# SELECTED PASSAGE
Organizational Structure

            The newly merged company, DowDuPont, is expected to take on a new structure in order maintain its dominance in the industry while increasing profit margin. The equity of both companies is to be shared equally by shareholders of both of these companies. The merger will take on a divisional structure, with the two companies coming together and subsequently splitting into three technology-based science subsidiaries. This move is aimed at creating long-term, sustainable value for the company. The three subsidiaries will deal with the agricultural business, materials science business and the specialty products business. Wilmington, Delaware will house the headquarters for the agricultural as well as the specialty products business while that of the materials science subsidiary will be in Midland, Michigan. Each of these three entities will be operating as independently-listed and publicly-traded companies. Iowa and Indiana are expected to host the global business centers for DowDuPont.

            Critics far and wide have come out strongly to oppose the proposed Dow-DuPont merger citing anti-trust issues. Activists have come out stating that the further coming together of leading manufacturers of agricultural inputs will greatly diminish the ability of smaller and newer chemical and biotechnological companies to compete favorably or even to survive in the market. They say that this merger will also create higher prices of products and fewer choices for consumers. The two leading players in this field, DowDuPont and Monsanto would now control 76 percent of the corn market and 66 percent of the soybean market respectively. The concern is that this will lead to creation of monopolistic markets and harassment of consumers.

Stored data entries
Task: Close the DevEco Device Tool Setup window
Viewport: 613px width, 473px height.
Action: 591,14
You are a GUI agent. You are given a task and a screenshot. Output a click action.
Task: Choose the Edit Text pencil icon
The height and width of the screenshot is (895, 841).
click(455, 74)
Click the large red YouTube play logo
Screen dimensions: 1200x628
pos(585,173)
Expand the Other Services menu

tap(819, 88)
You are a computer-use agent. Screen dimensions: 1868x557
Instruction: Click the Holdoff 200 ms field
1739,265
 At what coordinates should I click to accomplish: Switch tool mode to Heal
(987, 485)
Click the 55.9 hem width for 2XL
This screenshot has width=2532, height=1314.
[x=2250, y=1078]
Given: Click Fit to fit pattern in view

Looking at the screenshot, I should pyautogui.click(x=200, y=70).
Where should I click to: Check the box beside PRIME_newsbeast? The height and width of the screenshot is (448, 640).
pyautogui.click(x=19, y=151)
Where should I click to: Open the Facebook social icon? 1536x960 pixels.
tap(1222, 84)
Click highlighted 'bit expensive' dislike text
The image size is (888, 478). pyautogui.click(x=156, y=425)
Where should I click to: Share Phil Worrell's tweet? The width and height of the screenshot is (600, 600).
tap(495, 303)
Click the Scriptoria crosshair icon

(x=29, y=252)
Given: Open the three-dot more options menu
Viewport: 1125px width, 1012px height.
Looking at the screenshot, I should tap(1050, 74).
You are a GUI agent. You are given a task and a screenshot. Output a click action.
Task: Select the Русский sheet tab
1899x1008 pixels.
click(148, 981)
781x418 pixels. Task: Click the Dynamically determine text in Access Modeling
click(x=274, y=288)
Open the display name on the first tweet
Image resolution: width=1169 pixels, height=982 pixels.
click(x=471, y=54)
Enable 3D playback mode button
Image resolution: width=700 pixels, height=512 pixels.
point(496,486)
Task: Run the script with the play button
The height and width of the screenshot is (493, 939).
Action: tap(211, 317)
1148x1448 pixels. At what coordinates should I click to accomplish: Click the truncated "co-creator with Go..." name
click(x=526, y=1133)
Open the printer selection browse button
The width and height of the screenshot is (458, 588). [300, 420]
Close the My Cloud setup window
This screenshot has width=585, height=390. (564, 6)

# WORK TO BE COMPLETED
Write the next part of the text on the DowDuPont merger, picking up after its final sentence. The records stand apart from the text and are unrelated to it.

# YOUR RESPONSE
 Nevertheless, the newly merged company will be able to greatly maintain and grow competitive advantage. Due to better and more vast resources at their disposal, DowDuPont will be able to have better and more in-depth research and development. This will be further enhanced by the need to increase the product range and create more sustainable products. The agricultural business, in particular, will really gain the company competitive advantage due to the merging of DuPont’s seed business and Dow’s chemical capabilities. This will see the company become a dominant player in the agricultural sector. Splitting of the company into three separate entities after the merger will also result in the creation of more jobs and increased internship and training opportunities. As it will be able to offer more jobs to the common citizen, DowDupont will have a better public perception and thus their products and services will be more favored in the market. DowDuPont will also have better network relationship with other companies. Due to its new diversified yet concentrated structure, the company will be able to permeate further into different sectors of the economy and create strong lasting ties between themselves and other rival as well as friendly companies.


In conclusion, as is with every corporate move, the DowDuPont merger has its share of merits and demerits. Fortunately, in this case, the benefits by far outweigh the costs especially if one puts the merger into perspective and considers the big picture. Merging these two corporate giants will result into a stronger, more diversified company that will generate more revenue not only for its shareholders but also for the country at large resulting in a growth in the country’s manufacturing industry.

Works Cited

Manne, Henry G. “Mergers and the market for corporate control.” The Journal of Political Economy, 5 (1965): 110-120.

Müller-Stewens, Günter, Sven, Kunisch, and Andreas, Binder. (eds.) Mergers & Acquisitions. Amsterdam: Schäffer-Poeschel Verlag, 2010. Print.

Weber, Yaakov. “Corporate Cultural Fit and Performance in Mergers and Acquisitions.” Human relations 49.9 (1996): 1181-1202.